Individual results were kept confidential, but the aggregate findings were eye-opening. Some 30% turned out to have blood abnormalities that put them at risk for heart disease. Half of those cases, Krauss says, would probably not have raised a red flag among doctors relying on conventional tests.

Just as Lipman hoped, the new information is already making a difference in some people's lives. Clara Johnson, a slim 55-year-old accountant for Guardsmark, always considered herself the healthy sibling--it was her older brother who was plagued by heart attacks. She has always watched what she eats, and was quick to start on medication in 1997 when a screening at the company showed she had high blood pressure. The doctor also checked her cholesterol. "It wasn't enormously elevated," Johnson says, "but they put me on a low dose of Lipitor." Despite the drugs, she started having difficulty breathing a year later and, like Lipman, wound up needing a heart bypass. Today, because Krauss' test showed that Johnson has inherited at least two risk factors for heart disease--LDL Pattern B and elevated Lp(a)--she's now added prescription niacin to her drug regimen. She also heads to the gym three times a week and is hoping those things will do the trick.

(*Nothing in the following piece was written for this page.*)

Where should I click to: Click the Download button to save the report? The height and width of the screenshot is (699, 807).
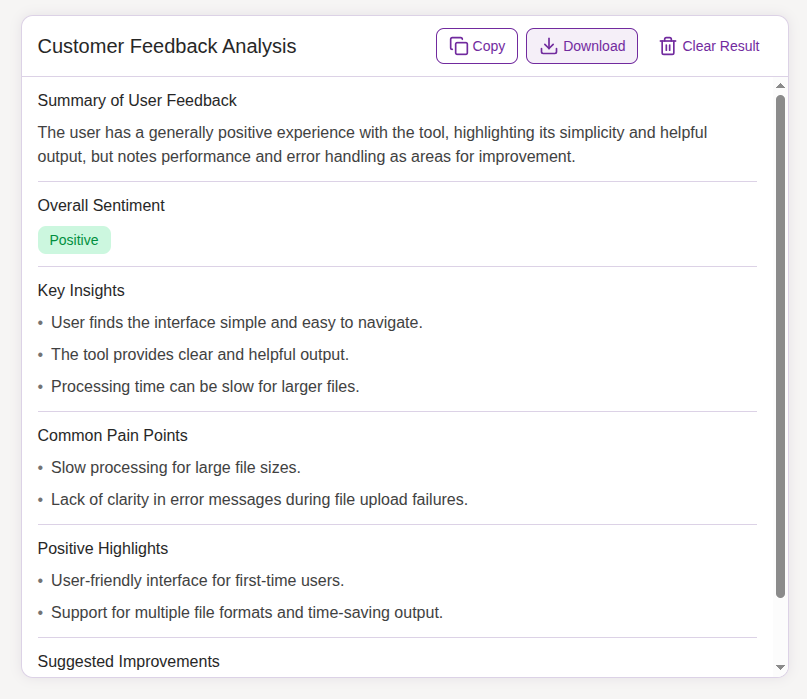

Not all of the Guardsmark employees got with the program: A number opted not to take Krauss' test. "Some people are in denial about this stuff," Lipman says. "But that's their right." And some younger employees who took the test have had a particularly hard time, as vice president Don Pettus puts it, "getting religion."

Tony Howard is typical. A 45-year-old facilities manager, Howard says he always knew his cholesterol was sky-high; he just didn't take it seriously until the Krauss test. A doctor put him on a stiff dose of Lipitor, and now his number is down from 315 to 200. But he is LDL Pattern B, and his ratio of good to bad cholesterol has his doctor (and Lipman) worried.

Does Howard exercise or avoid fatty foods? Nah. Not really. "My wife's potato-and-bacon soup is ungodly good," he says. "Sausage, donuts, bacon--I love that stuff! I know the medicine's done all it's going to do, and the next step is up to me. But until something really scares me, I don't think I'm going to do anything about it."

That's the cardiovascular dilemma, served in a bowl of delicious potato-and-bacon soup. In the end, many public-health gurus still believe that the sort of testing the Berkeley HeartLab does is unnecessary. Many people who are Pattern B, the gurus rightly point out, also have high levels of triglycerides and most are, like more than half of all Americans, overweight. Wouldn't money be better spent on a prescription to pull down those people's overall cholesterol, or on a gym membership to help them drop the pounds? Surely the Guardsmark results prove, above all, that simply providing information is rarely enough to get people to change their unhealthy ways.

Lipman sees it differently. For him the $90,000 or so he put into the tests was well spent, if only to turn up the small number whose lives, everyone agrees, it may have helped save. Testing led those people to a drug, diet, and exercise regimen that may make all the difference. That's needless for many, perhaps, but of precious benefit to the few.